Green’s Dictionary of Slang

watering place n.

1. the vagina.

[UK]N. Ward Compleat and Humorous Account of Remarkable Clubs (1756) 107: If her Mate has but Time to give her a Tavern Treat, and wants not the Courage [...] to attack her Watering Place, which she has not Sense or Modesty enough to value.

2. (also watering-house) any place where alcohol is available.

[UK]Proceedings Old Bailey 25 Apr. 245/1: We returned back to a watering-house; I fancy it was the sign of the Coach and Horses; it is an house the waggons and carts stop at.
[UK]M. Robinson Walsingham IV 8: So, dash my wig, but I bought a tandem [...] sported an old girl of fashion, on the wrong side of forty, and kicked up a breeze at all the watering places.
[US]‘Ned Buntline’ Mysteries and Miseries of N.Y. I 59: A dingy-looking, two-story frame house, which has been long known as a ‘watering-place’ and ‘dance house’ for thieves and pickpockets.
[US]Nat. Police Gaz. (NY) 15 July 2/1: Many watering-place hotel keepers will ‘go broke’ this summer .
[Aus]Bulletin (Sydney) 21 July 11/4: A bagman distilled poison into her ear, and the poison worked so that she eloped with him to a convenient watering-place much used for that purpose.

3. (US) a restaurant or similar place of entertainment for public drinking favoured by the rich.

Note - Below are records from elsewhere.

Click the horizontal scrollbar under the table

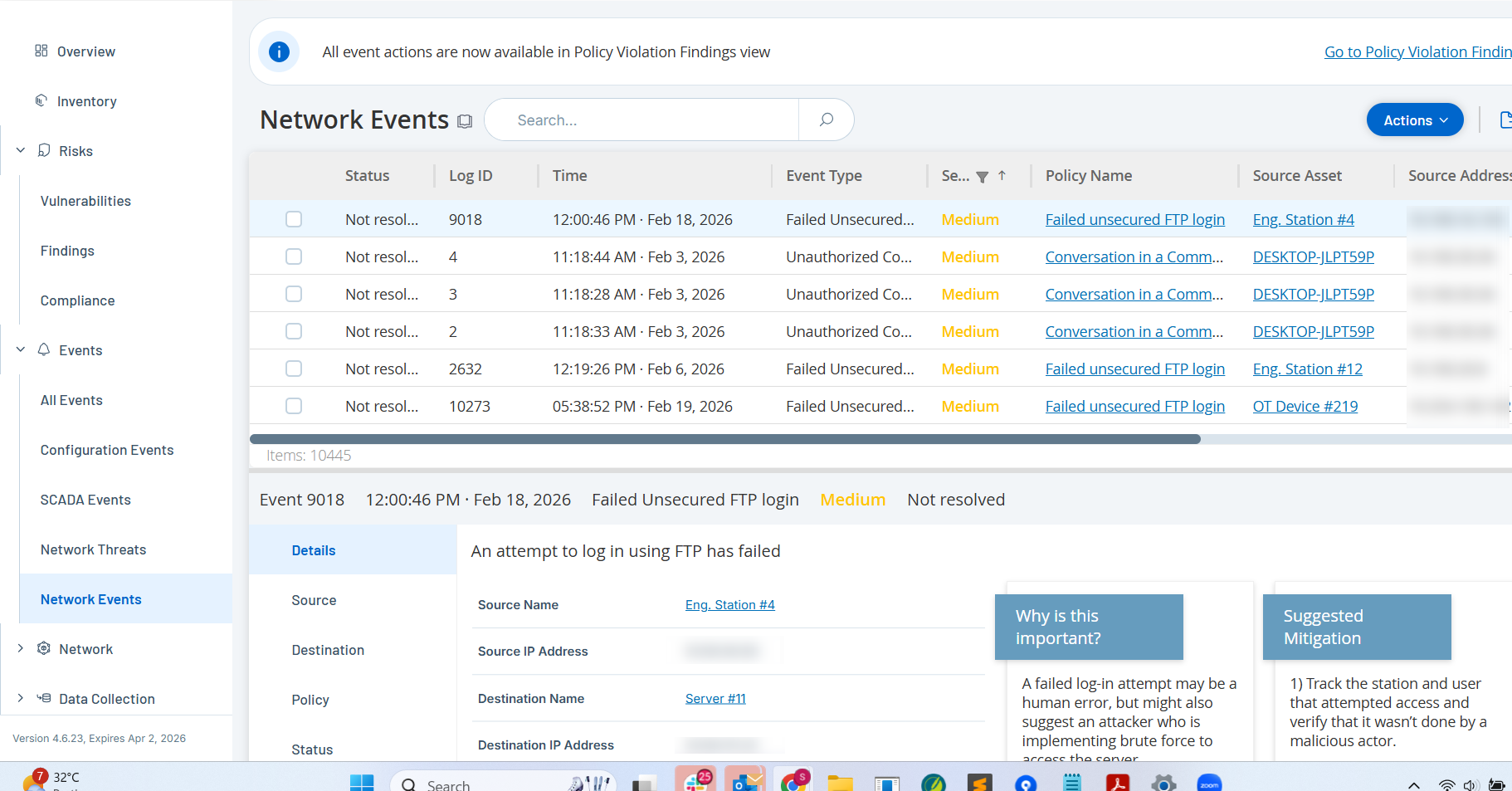pos(724,439)
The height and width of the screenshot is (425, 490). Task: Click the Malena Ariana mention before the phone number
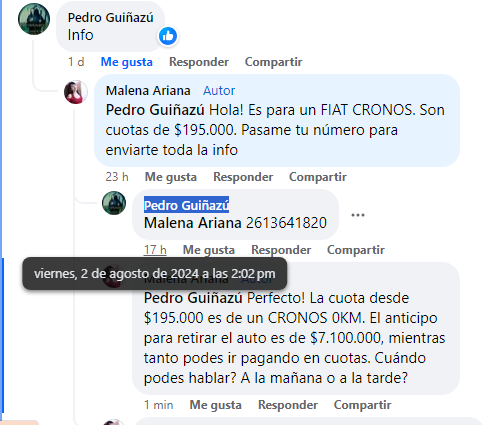193,223
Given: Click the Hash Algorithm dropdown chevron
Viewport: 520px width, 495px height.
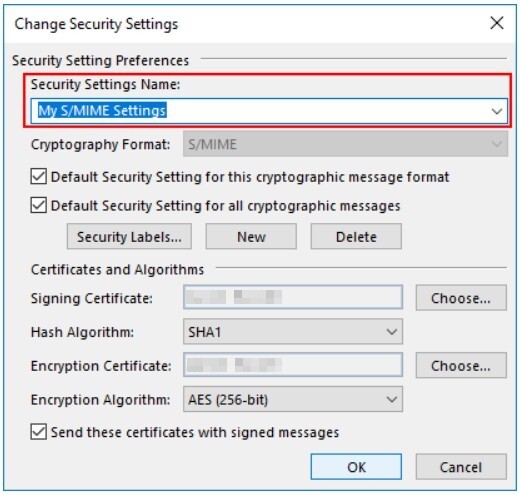Looking at the screenshot, I should point(391,332).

[Aus]Bulletin (Sydney) 24 Oct. 5/2: An Australian on a holiday trip writes to us from Trouville, [...] the fashionably-crowded French watering-place.
[US]Flash! (Wash., D.C.) 21 Feb. 11/1: watering places — The most popular eat, drink and dine places along any stem, usually catering especially to satiation of the thirst.